> [Selected excerpt]

Helena Bonham Carter Steals the Show


She has saved more than one movie like Kenneth Branagh’s Cinderella that was about to sink under its own weight before Helena Bonham Carter made a cameo appearance as the fairy godmother, injecting much-needed modern tones into the well-known story.

In Oceans 8 Carter serves with a ensemble cast led by understated Sandra Bullock as Danny Ocean’s sister Debbie, and with the stillness of the “recently incarcerated,” and Cate Blanchett wearing skin-tight leather pants in every other scene. Comparisons to how well a-list actors performed in Oceans 11+ are inevitable, since both movies were produced by Steven Soderbergh and based on characters developed by the late George Clayton Johnson (for Sinatra’s Oceans 11).


A story in three acts, Oceans 8 starts with assembling the team of grifters, the actual jewelry heist, and the later worries about getting away with it that includes a tasty twist.

Bullock sets the tone so other actors must play to her Clutch-Cargo delivery where her face seems frozen with botox. Bullock’s bright moments include a Heidi Klum impersonation in German for stalling the museum guards while Blanchett and friends do the wet work. Viewers noticed that the women had to call in a guy, Shaobo Qin as Yen, the acrobatic “grease man” from the Oceans movies, for the actual heist.

Racial diversity is observed with a hacker (Rhianna), a pickpocket (Awkwafina), and a jewelry maker (Mindy Kaling) rounding out the team. Rhianna has several good moments injecting street humor into the stabilizing shop-lifting worldview of Bullock. Only Anne Hathaway gets to act out as the spoiled movie star and supposed mark for their highly convoluted sting to steal a six-pound diamond necklace called the Toussaint at the Met Gala.

> [Material]

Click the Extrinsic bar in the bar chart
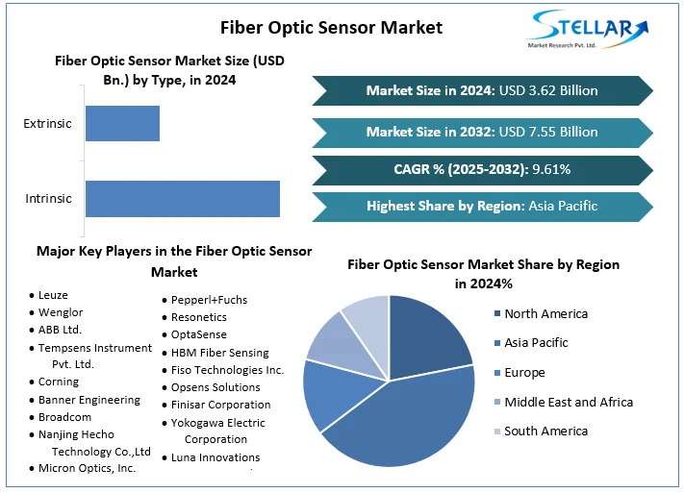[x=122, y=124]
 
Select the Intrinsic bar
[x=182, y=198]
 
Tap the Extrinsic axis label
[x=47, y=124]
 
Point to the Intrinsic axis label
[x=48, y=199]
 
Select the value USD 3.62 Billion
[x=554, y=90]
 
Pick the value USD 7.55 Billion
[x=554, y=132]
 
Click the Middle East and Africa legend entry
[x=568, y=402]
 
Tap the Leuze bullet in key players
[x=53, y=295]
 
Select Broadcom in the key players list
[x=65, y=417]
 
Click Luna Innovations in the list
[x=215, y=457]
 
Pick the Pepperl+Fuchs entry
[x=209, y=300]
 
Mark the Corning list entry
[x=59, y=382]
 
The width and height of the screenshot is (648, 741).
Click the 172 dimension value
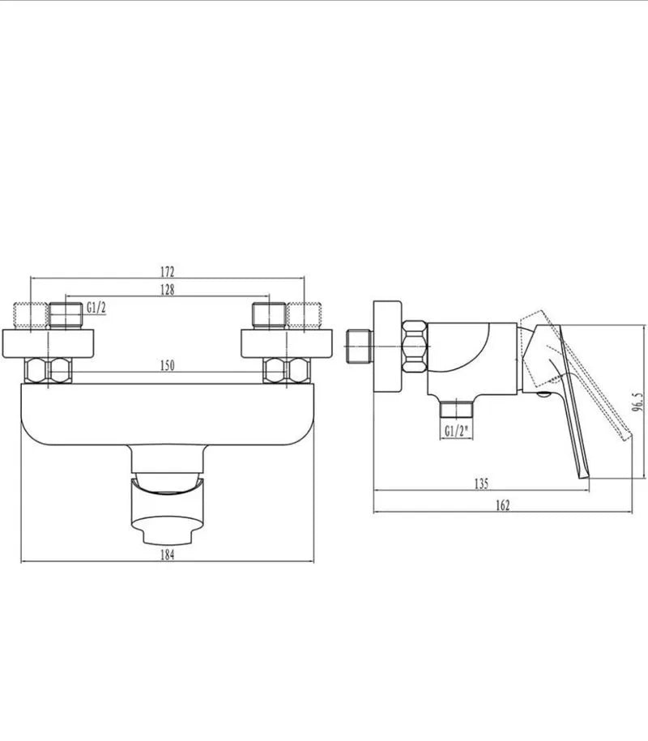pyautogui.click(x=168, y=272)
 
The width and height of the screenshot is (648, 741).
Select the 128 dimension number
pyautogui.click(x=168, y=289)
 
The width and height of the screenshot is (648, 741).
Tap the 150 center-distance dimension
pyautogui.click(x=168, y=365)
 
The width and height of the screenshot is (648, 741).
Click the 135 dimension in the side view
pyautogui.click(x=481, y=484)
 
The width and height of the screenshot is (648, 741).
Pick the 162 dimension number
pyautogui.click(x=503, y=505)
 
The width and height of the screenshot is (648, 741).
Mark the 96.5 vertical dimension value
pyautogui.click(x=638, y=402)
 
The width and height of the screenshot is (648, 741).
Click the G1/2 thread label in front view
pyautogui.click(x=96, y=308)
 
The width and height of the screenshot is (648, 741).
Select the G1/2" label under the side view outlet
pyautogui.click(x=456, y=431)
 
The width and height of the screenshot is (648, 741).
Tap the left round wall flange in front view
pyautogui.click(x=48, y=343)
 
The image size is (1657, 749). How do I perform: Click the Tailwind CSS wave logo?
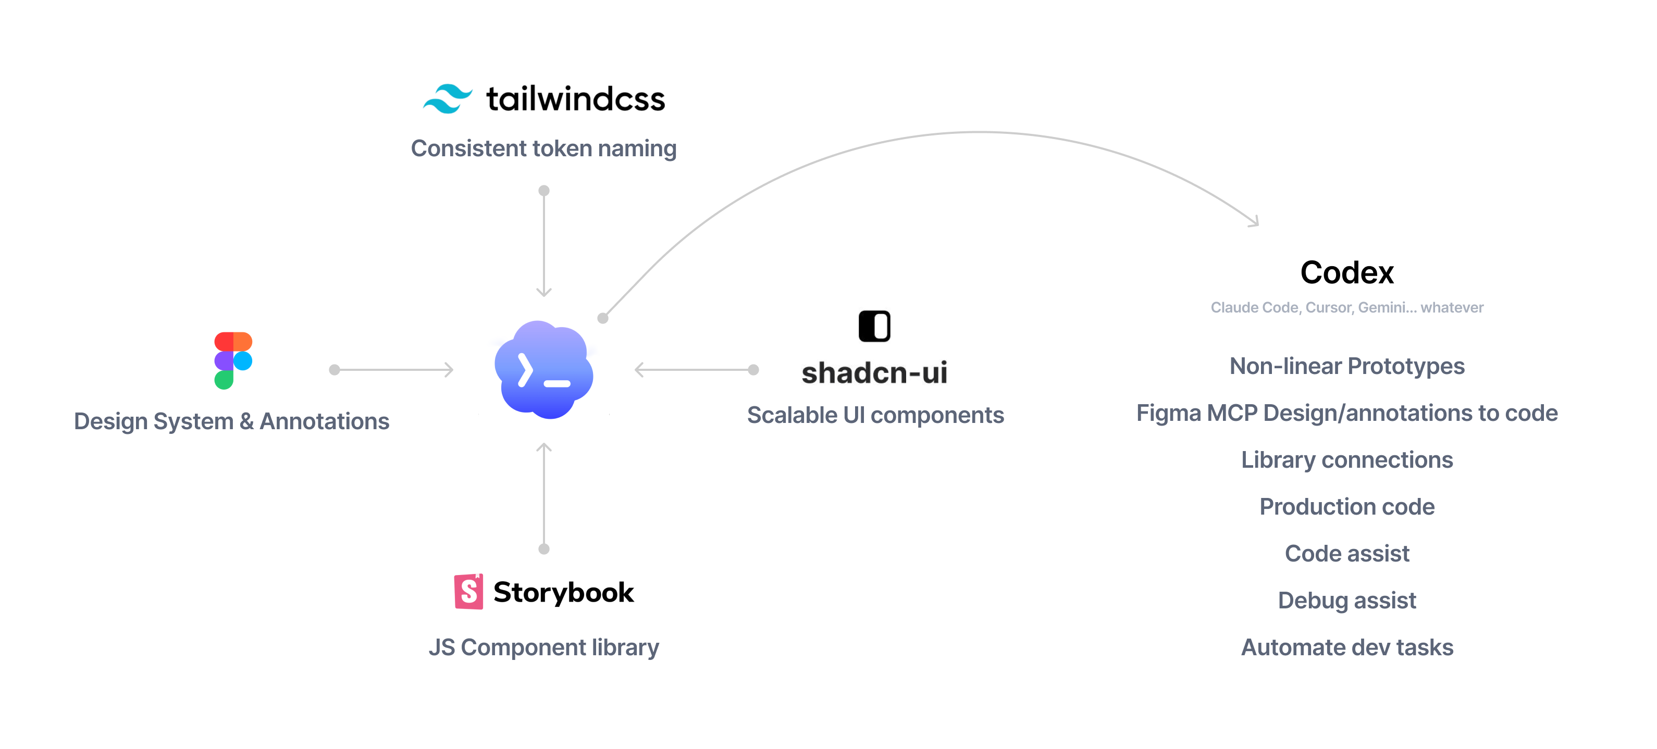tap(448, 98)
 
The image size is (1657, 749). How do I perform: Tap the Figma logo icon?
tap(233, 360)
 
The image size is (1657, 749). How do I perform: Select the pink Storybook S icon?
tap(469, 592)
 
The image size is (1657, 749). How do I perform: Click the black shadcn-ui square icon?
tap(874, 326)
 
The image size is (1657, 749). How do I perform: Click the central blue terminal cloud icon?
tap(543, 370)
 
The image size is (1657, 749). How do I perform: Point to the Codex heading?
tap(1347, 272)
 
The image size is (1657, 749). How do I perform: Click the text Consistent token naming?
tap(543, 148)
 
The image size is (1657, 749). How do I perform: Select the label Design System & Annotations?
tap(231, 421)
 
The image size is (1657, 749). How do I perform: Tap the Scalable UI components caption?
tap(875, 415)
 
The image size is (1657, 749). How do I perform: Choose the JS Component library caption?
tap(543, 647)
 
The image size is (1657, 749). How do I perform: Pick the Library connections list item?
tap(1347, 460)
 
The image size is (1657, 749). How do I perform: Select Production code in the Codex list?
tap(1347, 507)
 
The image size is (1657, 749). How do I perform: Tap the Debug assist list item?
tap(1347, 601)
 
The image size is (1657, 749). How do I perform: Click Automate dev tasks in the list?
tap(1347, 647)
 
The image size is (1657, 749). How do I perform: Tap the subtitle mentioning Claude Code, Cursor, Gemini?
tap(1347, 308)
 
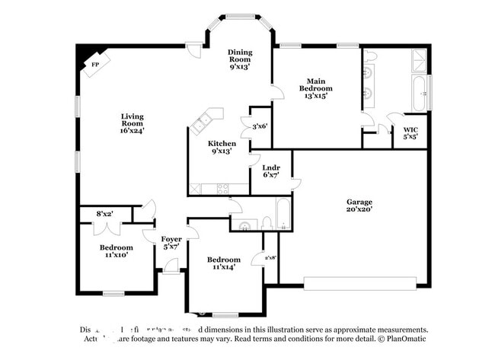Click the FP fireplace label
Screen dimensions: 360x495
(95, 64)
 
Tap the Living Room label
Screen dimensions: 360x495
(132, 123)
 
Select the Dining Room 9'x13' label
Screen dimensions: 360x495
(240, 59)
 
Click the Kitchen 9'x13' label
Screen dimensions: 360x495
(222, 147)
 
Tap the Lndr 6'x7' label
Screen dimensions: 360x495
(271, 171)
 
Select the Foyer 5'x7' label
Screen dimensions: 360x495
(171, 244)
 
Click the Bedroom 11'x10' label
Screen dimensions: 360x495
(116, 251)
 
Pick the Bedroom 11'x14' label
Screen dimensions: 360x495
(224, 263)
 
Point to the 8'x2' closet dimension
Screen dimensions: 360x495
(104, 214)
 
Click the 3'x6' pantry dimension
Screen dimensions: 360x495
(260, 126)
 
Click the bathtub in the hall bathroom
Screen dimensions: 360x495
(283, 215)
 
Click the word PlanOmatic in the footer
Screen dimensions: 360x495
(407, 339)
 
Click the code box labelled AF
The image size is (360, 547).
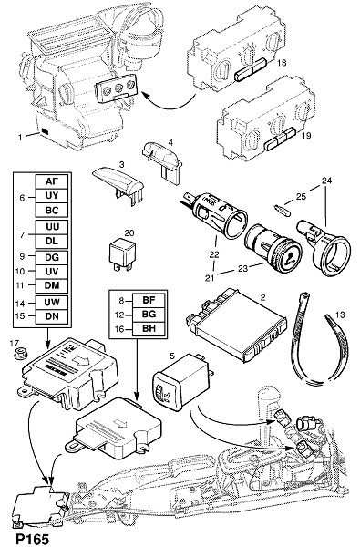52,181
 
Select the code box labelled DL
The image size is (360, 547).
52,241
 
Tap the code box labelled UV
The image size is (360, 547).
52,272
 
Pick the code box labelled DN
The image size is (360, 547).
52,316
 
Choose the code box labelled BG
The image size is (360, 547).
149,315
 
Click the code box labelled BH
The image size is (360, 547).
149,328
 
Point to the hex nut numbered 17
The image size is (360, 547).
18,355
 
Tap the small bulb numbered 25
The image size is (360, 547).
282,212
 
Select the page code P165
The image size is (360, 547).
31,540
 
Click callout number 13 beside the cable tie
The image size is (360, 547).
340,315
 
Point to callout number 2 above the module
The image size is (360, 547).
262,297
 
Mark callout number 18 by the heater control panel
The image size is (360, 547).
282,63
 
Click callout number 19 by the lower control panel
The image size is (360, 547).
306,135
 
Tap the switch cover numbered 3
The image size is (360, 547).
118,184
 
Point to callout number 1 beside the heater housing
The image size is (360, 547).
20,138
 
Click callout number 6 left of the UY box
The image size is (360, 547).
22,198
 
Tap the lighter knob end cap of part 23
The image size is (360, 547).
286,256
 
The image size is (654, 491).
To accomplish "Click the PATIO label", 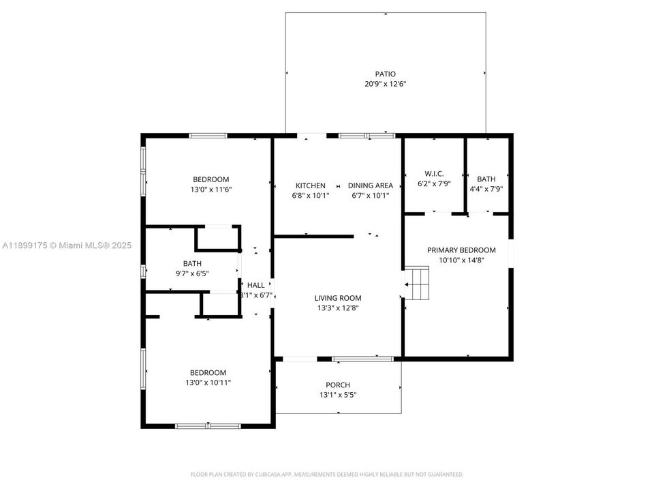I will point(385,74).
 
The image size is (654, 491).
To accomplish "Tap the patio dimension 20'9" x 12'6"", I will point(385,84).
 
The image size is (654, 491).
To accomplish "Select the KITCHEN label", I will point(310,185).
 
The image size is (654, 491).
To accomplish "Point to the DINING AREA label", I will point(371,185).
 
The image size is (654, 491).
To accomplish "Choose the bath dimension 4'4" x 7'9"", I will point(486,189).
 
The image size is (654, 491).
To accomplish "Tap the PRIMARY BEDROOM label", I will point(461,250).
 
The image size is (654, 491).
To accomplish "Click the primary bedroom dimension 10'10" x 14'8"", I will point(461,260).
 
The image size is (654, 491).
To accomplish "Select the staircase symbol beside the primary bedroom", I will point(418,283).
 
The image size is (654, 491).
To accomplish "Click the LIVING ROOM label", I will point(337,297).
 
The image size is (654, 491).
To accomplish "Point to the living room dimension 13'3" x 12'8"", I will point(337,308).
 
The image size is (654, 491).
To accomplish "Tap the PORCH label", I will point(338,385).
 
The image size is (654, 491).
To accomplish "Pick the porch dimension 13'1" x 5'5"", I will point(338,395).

> [Stated task] Retype the passage of the Oceans 8 review that begins with the words "A story in three" and ends with "the actual heist.". The records were taken from a separate source and are unrelated to the review.

> [The answer]
A story in three acts, Oceans 8 starts with assembling the team of grifters, the actual jewelry heist, and the later worries about getting away with it that includes a tasty twist.

Bullock sets the tone so other actors must play to her Clutch-Cargo delivery where her face seems frozen with botox. Bullock’s bright moments include a Heidi Klum impersonation in German for stalling the museum guards while Blanchett and friends do the wet work. Viewers noticed that the women had to call in a guy, Shaobo Qin as Yen, the acrobatic “grease man” from the Oceans movies, for the actual heist.